Ihor Borysovych Lachenkov (Ігор Борисович Лаченко; born 14 June 1999) is a Ukrainian Influencer, blogger, volunteer and the author of the Telegram channel Lachen writes, (Note: Лачен пише) covering the war in Ukraine. He is also a co-initiator of the People's Bayraktar project with Serhiy Prytula.

In 2022, he was included in the "30 under 30: Faces of the Future" by Forbes Ukraine.

== Biography ==
=== Education ===
He was born on 14 June 1999 in Dnipropetrovsk (now Dnipro). His father is a lawyer and his mother is a judge. He attended School 23, and later enrolled at the Yaroslav Mudryi National Law University, where he obtained a bachelor’s degree in ‘Justice and Law’. He also has an unfinished degree in economics from Karazin Kharkiv National University.

=== Volunteering ===
In 2019, he began running Telegram channels: he set up the news project ProDnipro which covers news from Dnipro, and a humorous Telegram channel Bro Posted a Meme.

On 10 January 2022, he created the channel Lachen Writes, where he began publishing news. The project team consists of three people. The day before the full-scale Russian invasion, the channel had 50–60 thousand subscribers; it subsequently gained a large audience rapidly, and by the end of 2022 had over a million readers. Ihor regularly organises fundraisers for the Ukrainian Armed Forces; until October 2022, 228 million hryvnias had been raised.

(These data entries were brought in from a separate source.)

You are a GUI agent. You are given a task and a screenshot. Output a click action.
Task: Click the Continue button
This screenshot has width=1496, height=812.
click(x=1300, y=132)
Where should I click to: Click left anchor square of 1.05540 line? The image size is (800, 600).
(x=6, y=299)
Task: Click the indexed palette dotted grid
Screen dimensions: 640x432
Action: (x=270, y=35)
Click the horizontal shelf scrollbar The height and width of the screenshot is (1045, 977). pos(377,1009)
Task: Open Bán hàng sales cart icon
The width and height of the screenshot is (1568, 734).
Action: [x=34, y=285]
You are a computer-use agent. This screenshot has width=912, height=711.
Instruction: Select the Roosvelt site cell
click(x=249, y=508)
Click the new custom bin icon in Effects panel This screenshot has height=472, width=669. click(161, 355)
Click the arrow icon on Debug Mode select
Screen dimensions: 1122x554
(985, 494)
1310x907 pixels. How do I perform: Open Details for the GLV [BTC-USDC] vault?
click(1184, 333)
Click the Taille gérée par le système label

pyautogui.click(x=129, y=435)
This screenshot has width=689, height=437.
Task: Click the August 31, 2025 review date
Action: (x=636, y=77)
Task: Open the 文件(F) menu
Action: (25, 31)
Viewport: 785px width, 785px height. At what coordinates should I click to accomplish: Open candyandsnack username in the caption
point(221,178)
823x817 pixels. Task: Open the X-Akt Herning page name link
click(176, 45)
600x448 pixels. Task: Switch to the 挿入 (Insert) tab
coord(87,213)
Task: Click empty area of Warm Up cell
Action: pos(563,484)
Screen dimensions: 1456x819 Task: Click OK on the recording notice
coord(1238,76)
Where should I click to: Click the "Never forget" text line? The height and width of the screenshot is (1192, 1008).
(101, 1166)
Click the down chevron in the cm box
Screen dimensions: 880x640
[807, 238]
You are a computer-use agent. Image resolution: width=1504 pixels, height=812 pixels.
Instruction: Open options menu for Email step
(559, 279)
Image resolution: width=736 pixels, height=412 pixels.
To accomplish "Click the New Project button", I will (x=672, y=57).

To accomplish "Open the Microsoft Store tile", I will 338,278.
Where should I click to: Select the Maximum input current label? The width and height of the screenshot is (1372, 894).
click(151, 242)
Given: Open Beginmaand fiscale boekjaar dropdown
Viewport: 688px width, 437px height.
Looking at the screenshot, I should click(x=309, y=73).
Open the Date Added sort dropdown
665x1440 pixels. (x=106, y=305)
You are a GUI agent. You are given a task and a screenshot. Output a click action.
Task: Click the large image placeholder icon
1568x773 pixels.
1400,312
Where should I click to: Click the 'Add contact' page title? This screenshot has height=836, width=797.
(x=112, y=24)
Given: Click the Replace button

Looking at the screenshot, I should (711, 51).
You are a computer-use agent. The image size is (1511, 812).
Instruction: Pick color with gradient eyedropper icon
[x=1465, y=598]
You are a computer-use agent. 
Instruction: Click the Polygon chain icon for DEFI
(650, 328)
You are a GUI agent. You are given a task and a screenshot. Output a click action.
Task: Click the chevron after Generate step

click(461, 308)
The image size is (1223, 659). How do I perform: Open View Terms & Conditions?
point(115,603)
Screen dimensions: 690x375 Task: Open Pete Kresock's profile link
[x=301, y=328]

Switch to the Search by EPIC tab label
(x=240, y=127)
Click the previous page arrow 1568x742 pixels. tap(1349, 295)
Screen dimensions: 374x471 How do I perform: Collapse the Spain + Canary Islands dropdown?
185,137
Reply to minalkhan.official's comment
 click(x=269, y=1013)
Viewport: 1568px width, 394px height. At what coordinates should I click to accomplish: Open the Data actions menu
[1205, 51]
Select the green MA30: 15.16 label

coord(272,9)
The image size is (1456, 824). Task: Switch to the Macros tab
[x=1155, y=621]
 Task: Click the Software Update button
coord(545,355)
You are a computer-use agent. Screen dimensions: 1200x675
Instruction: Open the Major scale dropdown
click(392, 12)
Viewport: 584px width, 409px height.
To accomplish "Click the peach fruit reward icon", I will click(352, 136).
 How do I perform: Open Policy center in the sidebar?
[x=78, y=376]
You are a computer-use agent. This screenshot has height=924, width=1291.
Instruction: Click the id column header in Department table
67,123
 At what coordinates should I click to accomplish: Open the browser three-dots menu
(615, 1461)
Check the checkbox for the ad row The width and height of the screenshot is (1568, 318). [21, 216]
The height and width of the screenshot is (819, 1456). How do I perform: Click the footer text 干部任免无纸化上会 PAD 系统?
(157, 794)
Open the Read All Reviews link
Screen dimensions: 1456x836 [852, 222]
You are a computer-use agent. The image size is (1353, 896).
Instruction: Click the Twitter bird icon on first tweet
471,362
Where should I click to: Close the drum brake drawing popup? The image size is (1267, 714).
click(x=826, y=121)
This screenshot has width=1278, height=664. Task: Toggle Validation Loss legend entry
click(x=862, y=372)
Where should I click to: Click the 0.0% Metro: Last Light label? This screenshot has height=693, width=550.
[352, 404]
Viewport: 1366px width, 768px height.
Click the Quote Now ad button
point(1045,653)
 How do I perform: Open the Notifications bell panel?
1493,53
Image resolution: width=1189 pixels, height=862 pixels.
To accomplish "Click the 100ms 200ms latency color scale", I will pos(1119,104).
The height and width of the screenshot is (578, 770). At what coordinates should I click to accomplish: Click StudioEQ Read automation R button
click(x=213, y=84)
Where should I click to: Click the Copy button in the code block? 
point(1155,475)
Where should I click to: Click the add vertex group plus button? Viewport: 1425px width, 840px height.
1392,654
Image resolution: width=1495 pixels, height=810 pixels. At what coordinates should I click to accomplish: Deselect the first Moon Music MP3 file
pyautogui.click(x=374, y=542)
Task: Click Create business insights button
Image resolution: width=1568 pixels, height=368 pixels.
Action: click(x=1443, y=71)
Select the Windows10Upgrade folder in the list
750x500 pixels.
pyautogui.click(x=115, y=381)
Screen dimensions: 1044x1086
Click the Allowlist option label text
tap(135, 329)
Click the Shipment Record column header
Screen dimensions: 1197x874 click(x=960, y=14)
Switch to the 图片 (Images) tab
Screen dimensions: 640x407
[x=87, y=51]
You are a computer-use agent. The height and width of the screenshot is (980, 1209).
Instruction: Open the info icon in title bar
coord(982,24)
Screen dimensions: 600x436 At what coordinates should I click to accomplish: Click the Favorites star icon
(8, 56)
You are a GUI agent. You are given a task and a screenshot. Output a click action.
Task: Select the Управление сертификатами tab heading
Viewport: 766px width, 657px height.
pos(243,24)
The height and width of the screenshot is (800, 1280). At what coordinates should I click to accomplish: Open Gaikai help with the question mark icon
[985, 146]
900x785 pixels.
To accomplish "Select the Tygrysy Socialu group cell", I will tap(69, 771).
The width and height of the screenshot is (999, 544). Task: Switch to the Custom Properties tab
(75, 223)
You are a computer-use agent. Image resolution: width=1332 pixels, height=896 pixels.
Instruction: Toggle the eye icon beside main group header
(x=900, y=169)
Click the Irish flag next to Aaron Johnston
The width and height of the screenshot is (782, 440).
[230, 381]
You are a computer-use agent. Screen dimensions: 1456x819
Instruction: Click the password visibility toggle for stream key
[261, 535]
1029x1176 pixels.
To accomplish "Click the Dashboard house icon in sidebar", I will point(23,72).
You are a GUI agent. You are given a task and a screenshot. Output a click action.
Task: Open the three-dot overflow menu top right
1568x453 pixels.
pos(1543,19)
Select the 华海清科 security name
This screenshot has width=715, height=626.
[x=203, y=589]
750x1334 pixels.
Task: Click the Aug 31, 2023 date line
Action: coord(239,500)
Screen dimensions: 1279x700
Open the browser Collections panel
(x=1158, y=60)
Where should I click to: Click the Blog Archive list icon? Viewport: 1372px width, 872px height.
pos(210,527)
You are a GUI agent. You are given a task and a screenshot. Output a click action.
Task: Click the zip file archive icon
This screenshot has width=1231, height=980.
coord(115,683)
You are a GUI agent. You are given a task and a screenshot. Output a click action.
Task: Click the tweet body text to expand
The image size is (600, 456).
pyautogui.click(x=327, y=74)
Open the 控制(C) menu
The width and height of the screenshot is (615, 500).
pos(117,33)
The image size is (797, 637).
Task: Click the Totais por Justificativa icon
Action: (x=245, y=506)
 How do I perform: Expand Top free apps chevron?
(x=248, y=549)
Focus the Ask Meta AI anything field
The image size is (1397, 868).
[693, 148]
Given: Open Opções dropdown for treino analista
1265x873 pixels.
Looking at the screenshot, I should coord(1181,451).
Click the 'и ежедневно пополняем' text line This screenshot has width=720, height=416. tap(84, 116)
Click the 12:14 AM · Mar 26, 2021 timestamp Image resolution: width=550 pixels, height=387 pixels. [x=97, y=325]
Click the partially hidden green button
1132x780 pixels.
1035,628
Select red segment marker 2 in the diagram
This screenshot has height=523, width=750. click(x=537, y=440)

In June 2022, together with Serhiy Prytula, he launched the ‘People’s Bayraktar’ project, which raised 600 million hryvnias. Baykar Makina decided to donate the three drones that were to be purchased with the funds raised free of charge. Instead, the funds raised were used to purchase access to an artificial satellite in Earth orbit for use by the Armed Forces of Ukraine.

In June 2022, Igor Lachenkov and his team launched a hashtag campaign on Twitter under the hashtag #RussiaIsATerroristState.

In 2022, he was named in Forbes Ukraine’s ‘30 Under 30: Faces of the Future’ list.

In October 2022, in collaboration with Monobank and United24, he launched a fundraising campaign to raise 100 million hryvnias for ‘Shahed Hunter’ — a system designed to counter Iranian Shahed 131 drones. According to Oleg Gorokhovsky, co-founder of Monobank, four out of the five largest fundraising campaigns at the bank were organised in collaboration with Igor Lachenkov during Russia’s full-scale invasion.

In December 2022, he was among the Ukrainians invited to the European Parliament for the presentation of the Sakharov Prize to the Ukrainian people.

=== Scandals ===
In September 2024, Svitlana Kryukova, a former deputy editor at the publication Strana, filed a lawsuit against Lachenkov to defend her honour, dignity and professional reputation.

In April 2026, the court ordered Igor to pay Kryukova 1 hryvnia in ‘compensation for non-pecuniary damage’ and 2,422 hryvnias in court fees.

== Awards and honours ==

- 2023 — Medal ‘For Contributions to Ukrainian Military Intelligence’, 2nd Class, awarded by Kyrylo Budanov, Head of the Main Intelligence Directorate.